Some individuals, including leaders of government and society, in the present day see religion as a private affair and willingly put aside their religious upbringing in the public square, claiming they are seeking to serve the greater society. How can that be? St. John Paul II insisted in his 1981 Apostolic Exhortation, Familiaris Consortio — On the Role of the Christian Family in the Modern World: “[The Christian family] is not closed in on itself, but remains open to the community, moved by a sense of justice and concern for others, as well as, by a consciousness of responsibility towards the whole of society” (64).
Brothers and sisters, the Flight of the Holy Family into Egypt is a family making a life-and-death decision because of the political environment of the day and the turmoil that accompanied it. It is obvious that Joseph has no desire to uproot his family and flee to Egypt, but there is no other choice. Sisters and brothers, let us not be naïve in thinking that such decisions do not need to be made in the present day by families — by mothers and fathers — for the very life of their children.
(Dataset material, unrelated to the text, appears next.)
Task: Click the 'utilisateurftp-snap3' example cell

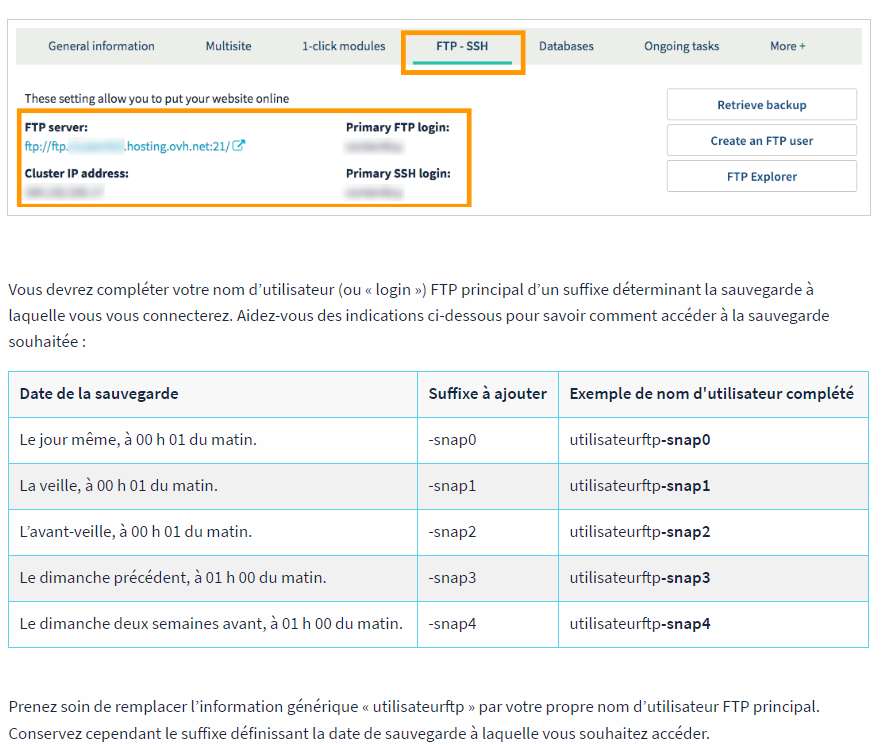Action: click(639, 578)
As another influential woman in my life counselled me when I was being too critical about another person: “Don’t be quick to judge another, until you have walked in their shoes.”
You and I can only imagine Mary and Joseph’s fear as they stole away under the cover of darkness and all the hardships faced in a treacherous desert crossing to the land of Egypt. Matthew says nothing about what happened when they arrived in a strange place, having to navigate in an unfamiliar language and culture. However, from our own human experience, we can surmise the following questions arising: “Who would welcome them in their plight? Who would help them along the way? How did they find a place to live, and how did Joseph find work? How did they survive in a strange land?”
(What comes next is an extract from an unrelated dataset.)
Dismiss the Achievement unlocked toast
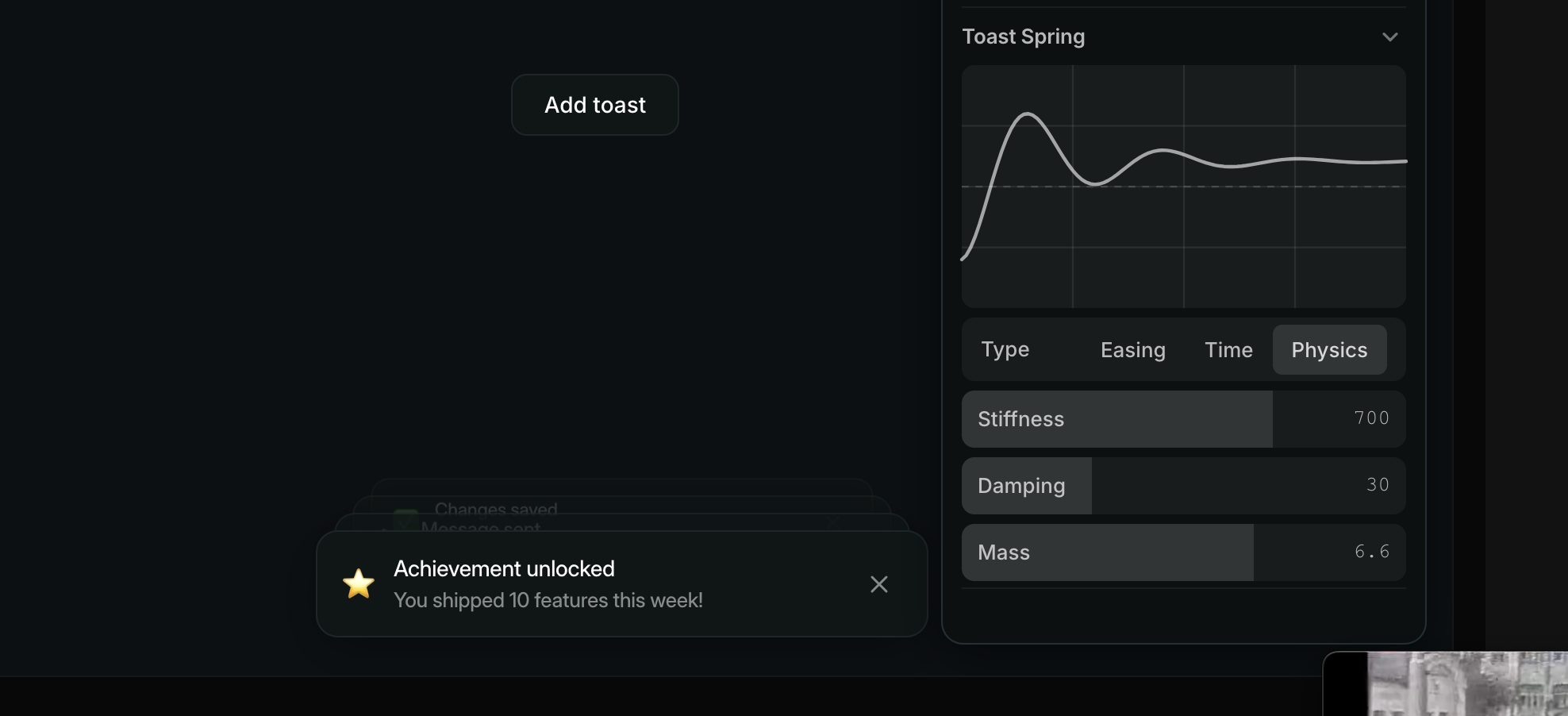This screenshot has height=716, width=1568. [878, 584]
The experience of the Holy Family having to flee for their lives into a foreign country brings to the forefront a question we as disciples of Jesus Christ and as members of the human family cannot simply ignore, “What kind of welcome do we offer to newcomers — especially those facing political persecution, duress, and even the threat of death in their homelands — if they were none other than Jesus’ own family?”
In the present moment, it is too easy to use the word “illegal” to close oneself off from the difficulties that others are facing in the human family, or to wash one’s hands of the treatment or lack of care such family members receive. The ego of Herod and his desire to be in charge of all aspects of life that affect one’s grasp on control can still be found in our present day world — seeking to exterminate at all stages of life those who disturb our personal comfort whether the very young or those troubled in body, mind, or spirit or the elders among us who need our attention.
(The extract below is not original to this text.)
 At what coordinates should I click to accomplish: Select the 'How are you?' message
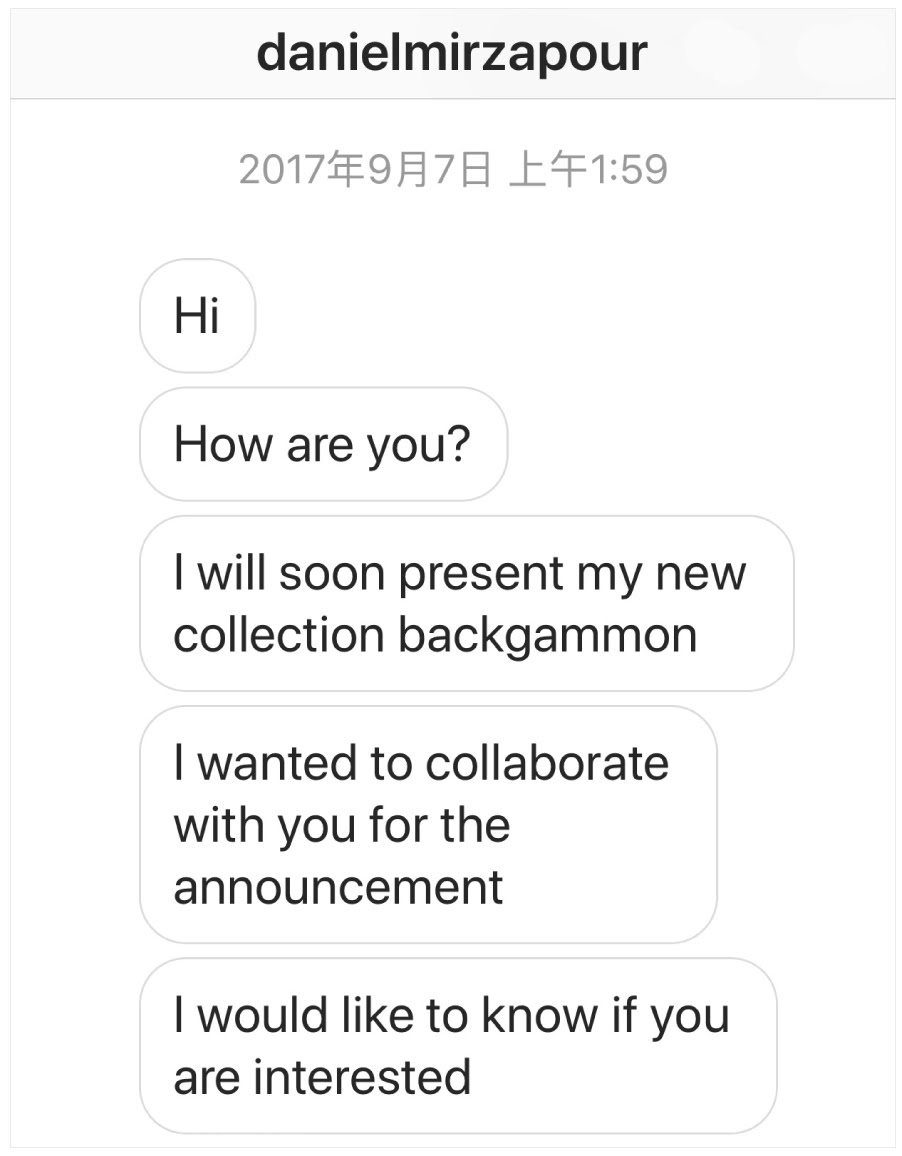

Today, sisters and brothers, in this moment, as we close the door to this Jubilee Year of Hope, let us not forget to open a window that allows such hope to continue to escape into our world in the present moment. As St. Paul instructs the local Church of Colossae in his day: “Put on, as God’s chosen ones, holy and beloved, heartfelt compassion, kindness, humility, gentleness, and patience, bearing with one another and forgiving one another … as the Lord has forgiven you … and over all of these put on love … and let the words of Christ dwell richly in you … do everything in the name of the Lord Jesus.”
Once there was a gentleman who saw a poor child shivering in the winter cold. He asked God why he would allow such a thing to happen to one so innocent, and what God was going to do about it. God responded back to him, “I made you.” Amen.